Sounds like something that an old person would wish upon their own bowel.

I run to the gutter today, as I believe that is where the nation (as a whole) is headed.

Actually, to the sewer.

Well, I realized that I had said that I would try and keep this column from getting too personal.

As a (former) student of journalism (I’ve now crossed over to a full embrace of Public Relations), but as a former student I remember all-too-well the journalism professor’s admonition to “never get in the way of the story”.

I also remember them telling us that such stories (articles, which EVERYONE always referred to as “stories” – a concept that warrants a future diatribe in another column) – telling us that such stories belong on the OP ED page (opposite the editorial; the editorial page is the page upon which seasoned journalists get to “opine” and / or “vent” (you make the call) — “OP ED” is the page where you (read “kooks” as in “anyone who would take the time to write in to the newspaper), but it is the place where you and I can “vent” and “opine” just across from those professional “kooks” who get paid to be kookie.

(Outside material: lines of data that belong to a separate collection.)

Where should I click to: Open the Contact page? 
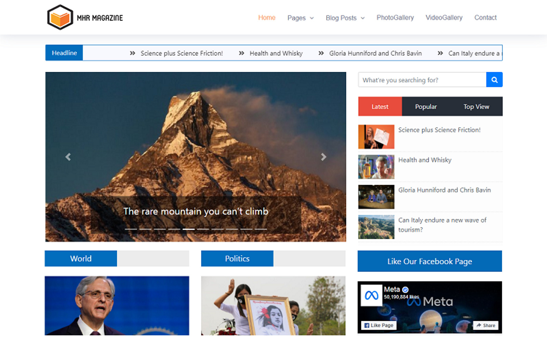pos(485,17)
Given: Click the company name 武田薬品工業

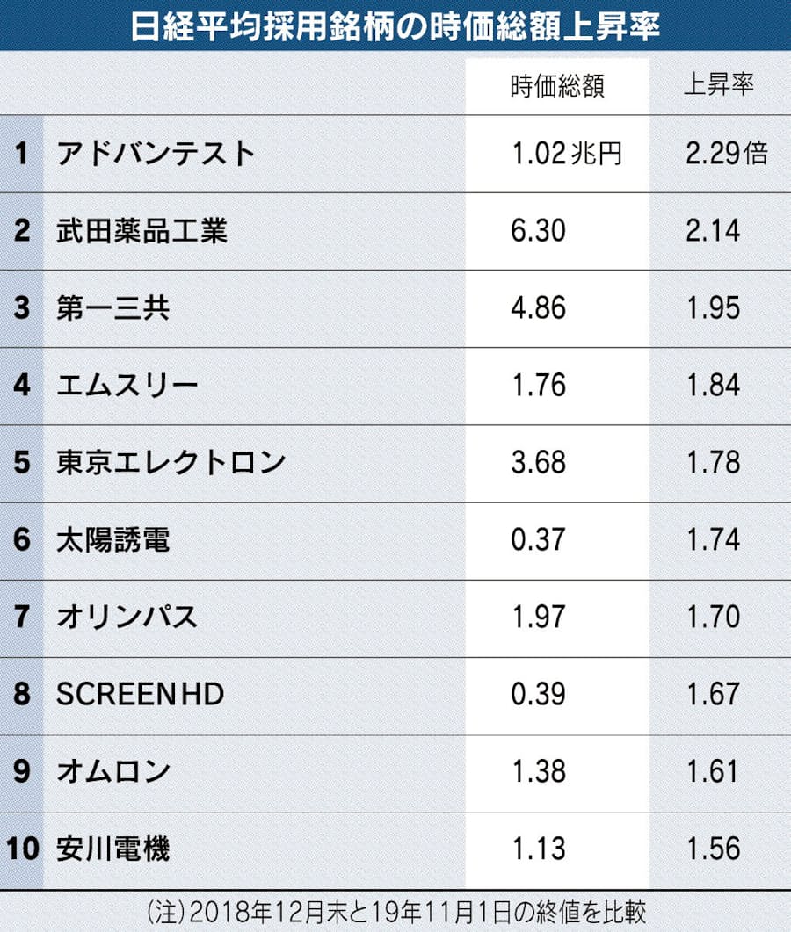Looking at the screenshot, I should [x=142, y=231].
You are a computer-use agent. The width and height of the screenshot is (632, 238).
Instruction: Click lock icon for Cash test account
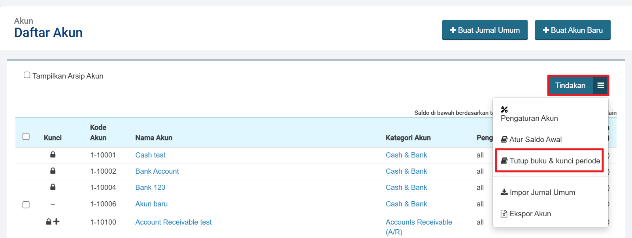(53, 155)
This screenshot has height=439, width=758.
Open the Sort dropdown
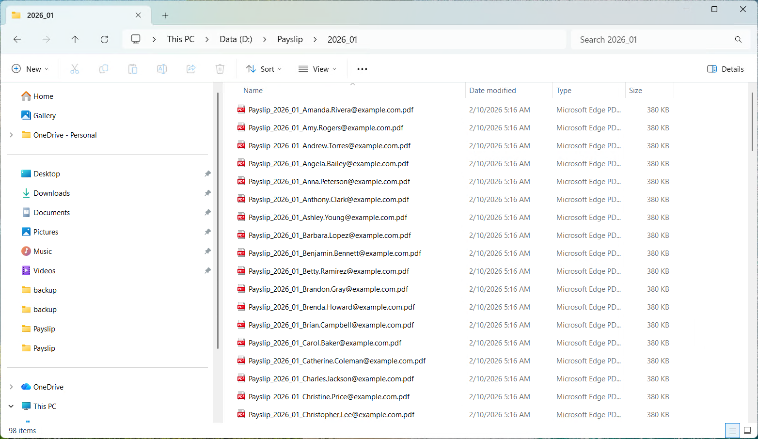(263, 68)
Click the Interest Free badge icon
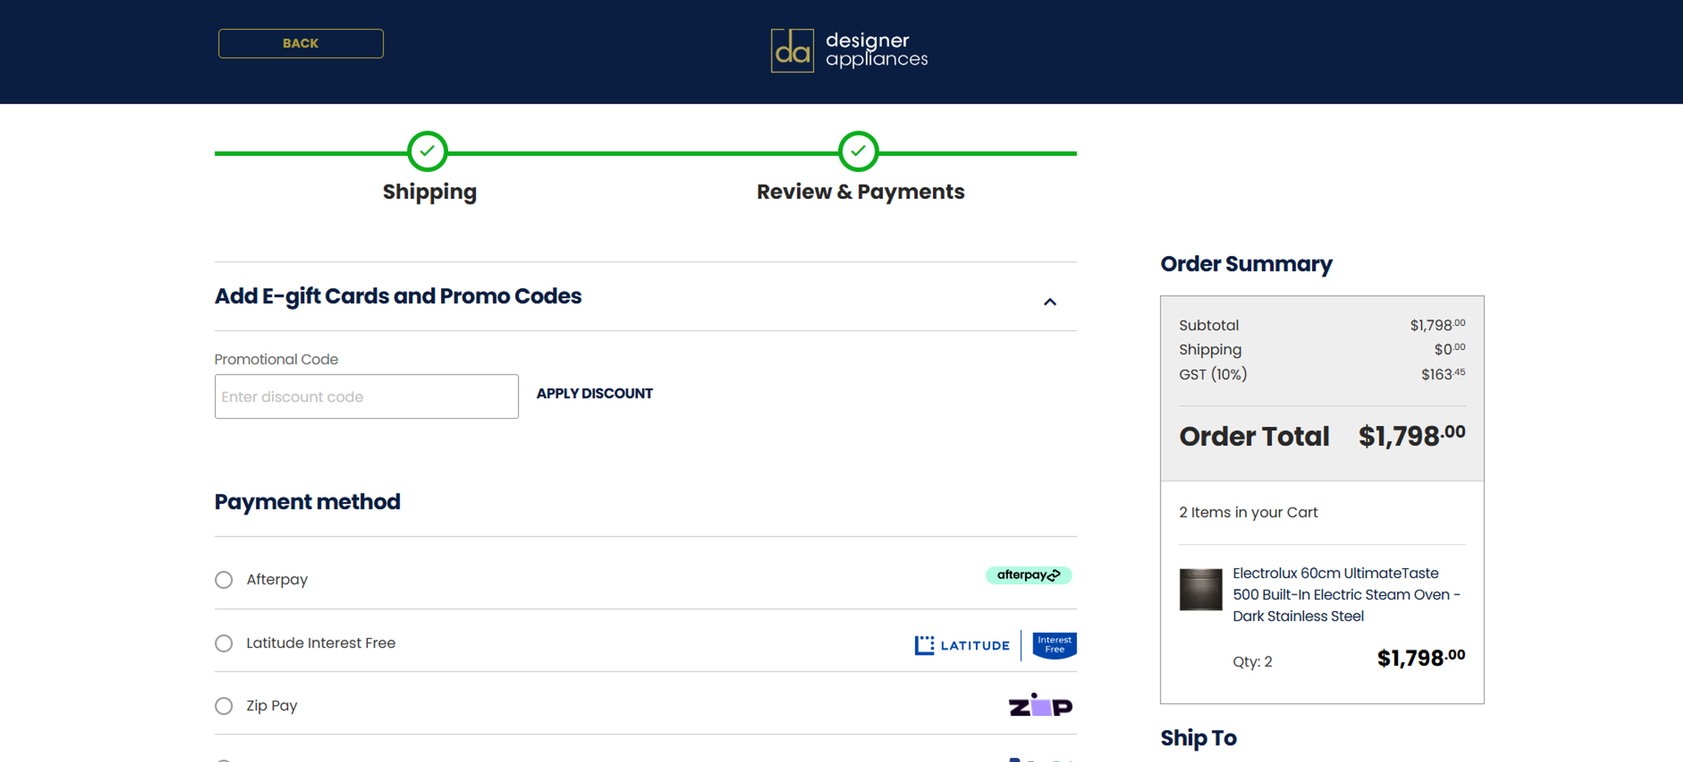This screenshot has height=762, width=1683. pos(1054,645)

Well, what is a blog if not an OP ED page (and thank God, I don’t get paid).

Health Care, revisited

So what rules is ol’ Precipii going to break today?

How ’bout all of them (at least where ObamaNation is concerned).

I try and not make a huge deal out of this, but I suffer from a malady known as Rheumatoid Arthritis (RA, for short).

It (RA) affects my body in such a way that my immune system (which I have learned is much, much more complex than what they teach us in health class; it is more than just white blood cells (1, 2, 3, 4, 5, 6).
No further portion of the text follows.